Implementing RSS in Pylons
I needed a RSS feed for this blog. A quick Google search revealed the library PyRSS2Gen which seemed to be an easy option for what I was trying to do.
I use Pylons for most projects these days. So this article will show you how to implement a simple and fast RSS feed in that framework.
I start by adding the route I want for the feed to config/routing.py.
EDIT: It's nice to have a url() alias for routes you will be linking, so I added it as the first parameter in connect for this example.
map.connect('rss', '/feed/rss', controller="posts", action="rss_feed")
That will map http://kyleterry.com/feed/rss to my posts controller and dispatch to the rss_feed action.

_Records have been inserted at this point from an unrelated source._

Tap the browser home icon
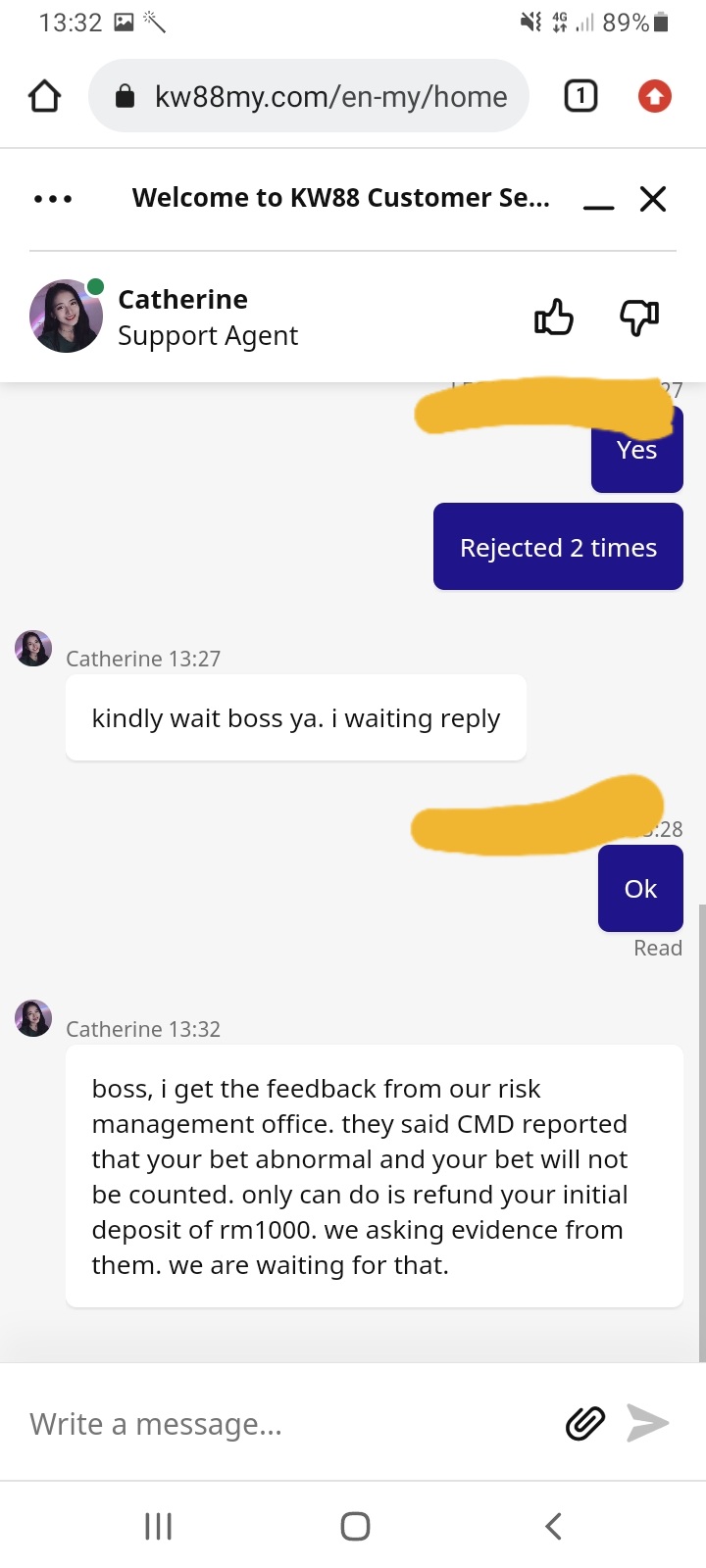This screenshot has height=1568, width=706. (x=45, y=96)
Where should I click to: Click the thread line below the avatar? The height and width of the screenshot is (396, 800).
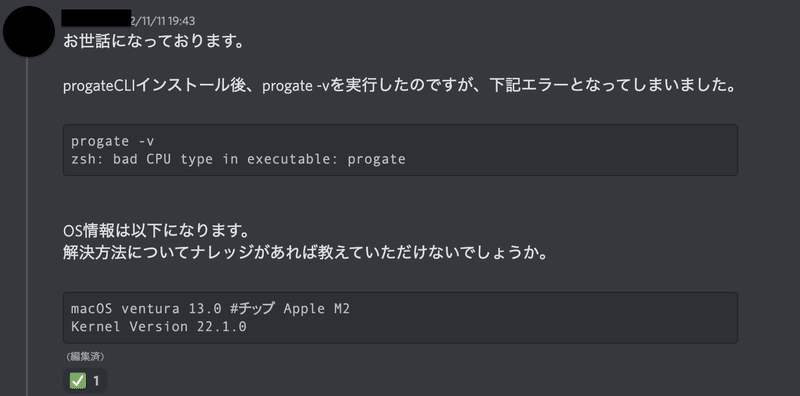click(27, 227)
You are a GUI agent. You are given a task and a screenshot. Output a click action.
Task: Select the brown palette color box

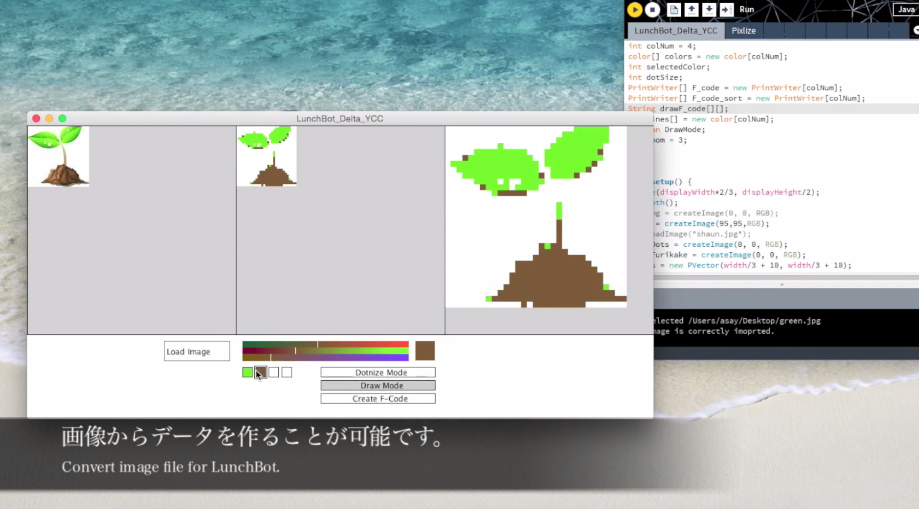coord(261,372)

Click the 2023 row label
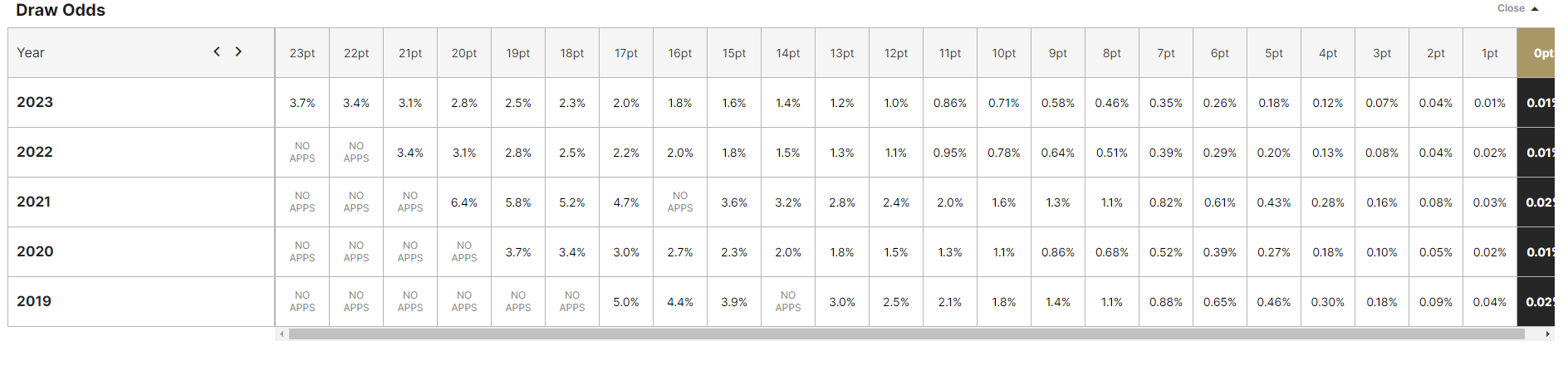(x=35, y=102)
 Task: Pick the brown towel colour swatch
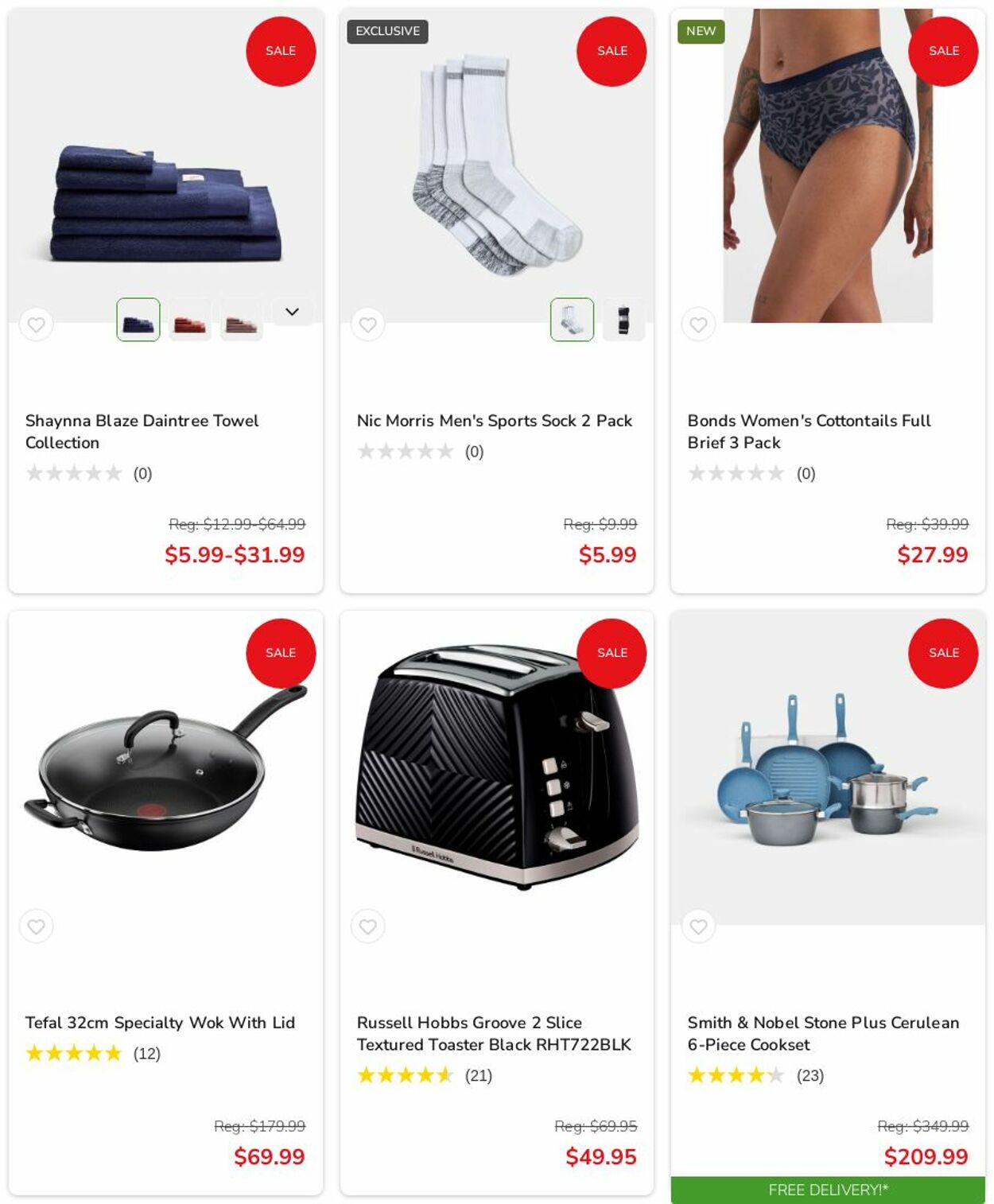242,320
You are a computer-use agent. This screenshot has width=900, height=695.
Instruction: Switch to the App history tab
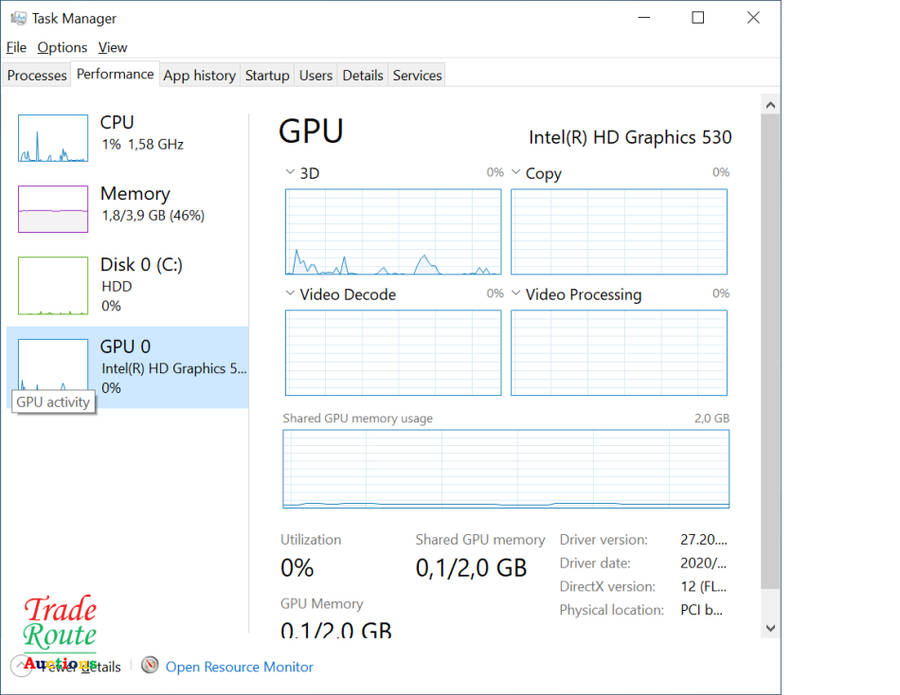[199, 75]
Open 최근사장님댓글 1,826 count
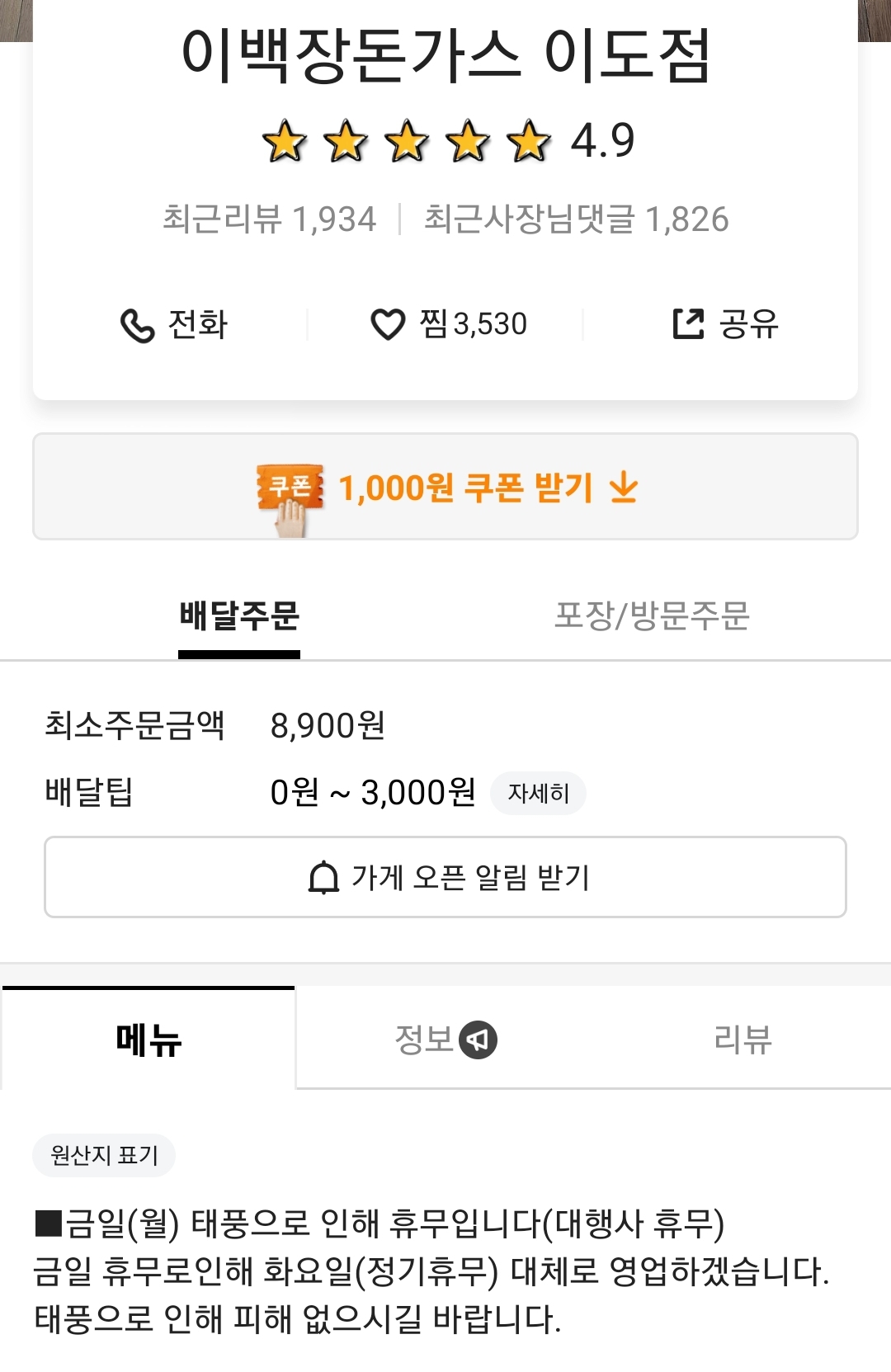The width and height of the screenshot is (891, 1372). (576, 219)
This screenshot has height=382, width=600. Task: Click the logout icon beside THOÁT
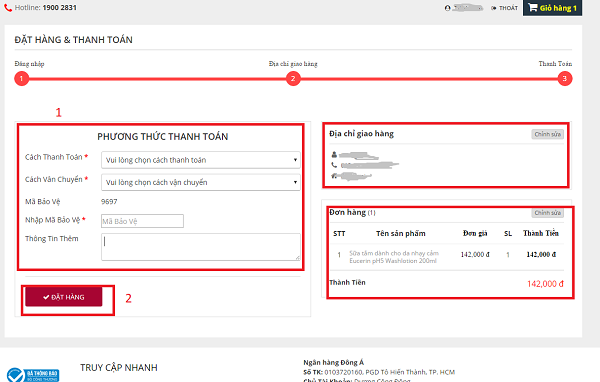(x=494, y=8)
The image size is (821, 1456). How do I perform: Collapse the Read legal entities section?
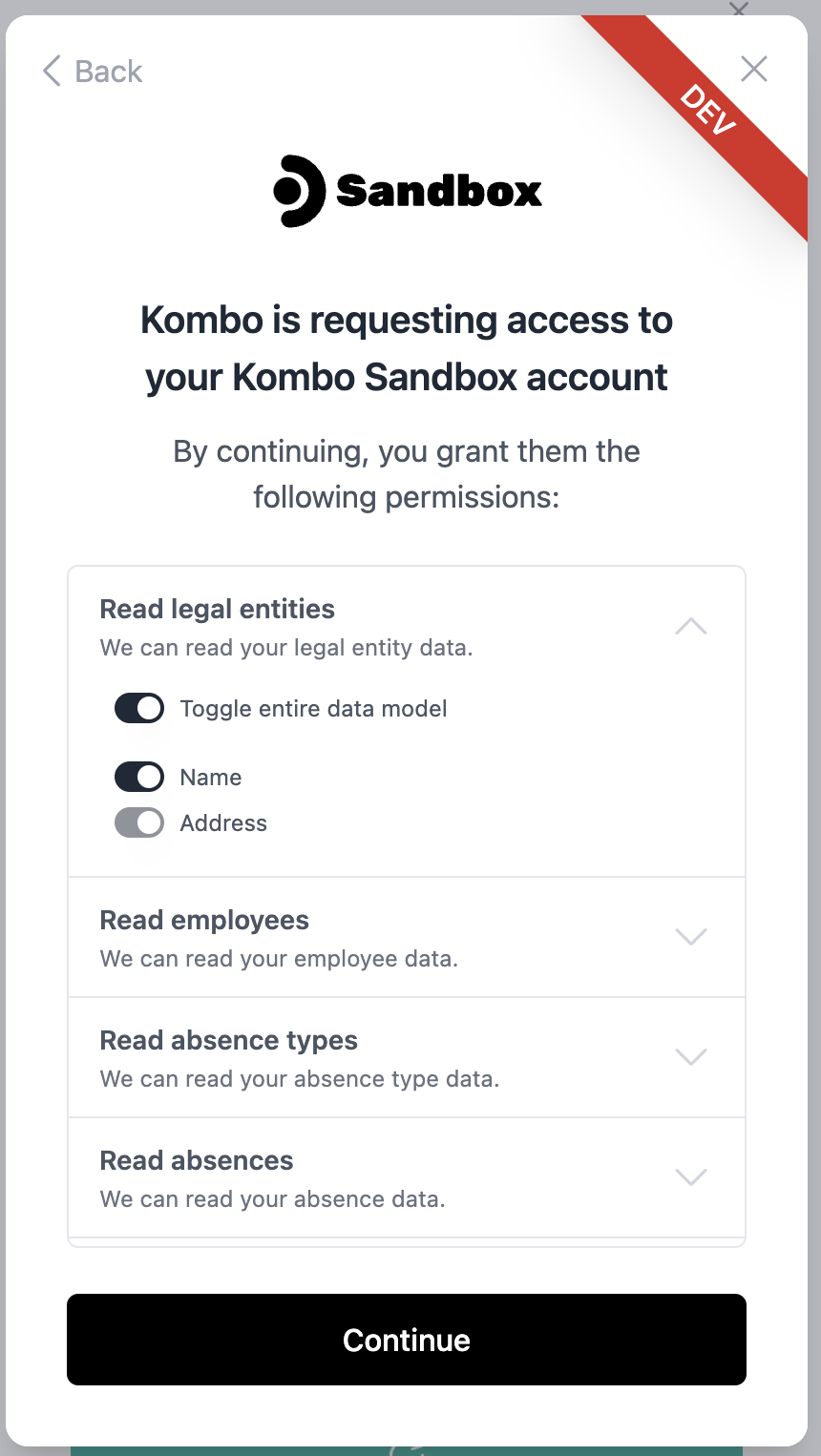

Now that I have my route, I need to edit controllers/posts.py and import PyRSS2Gen as rss and datetime.
import PyRSS2Gen as rss
import datetime
I now get to create the rss_feed action. In this action I will be loading the posts from the database using SqlAlchemy, creating an RSS item for each one, and finally creating then returning the XML from the PyRSS2Gen.RSS2 object.
def rss_feed(self):
post_q = model.meta.Session.query(model.Post)\
.limit(10)
posts = post_q.all()
items = []
for post in posts:
items.append(
rss.RSSItem(
title=post.title,
link='http://kyleterry.com%s' % \
h.url_for('post', id=post.id),
description=h.markdown(post.body),
guid='http://kyleterry.com%s' % \
h.url_for('post', id=post.id),
pubDate=post.posted
)
)
feed = rss.RSS2(
title='Kyle Terry - Latest Entries',
link='http://kyleterry.com',
description='A vegan software developer',
lastBuildDate=datetime.datetime.now(),
items=items
)
return feed.to_xml()
The .to_xml() method will just return the rendered XML as a string. If you need to write this output to a file, you can use the .write_xml() method which is documented on the PyRSS2Gen website linked above.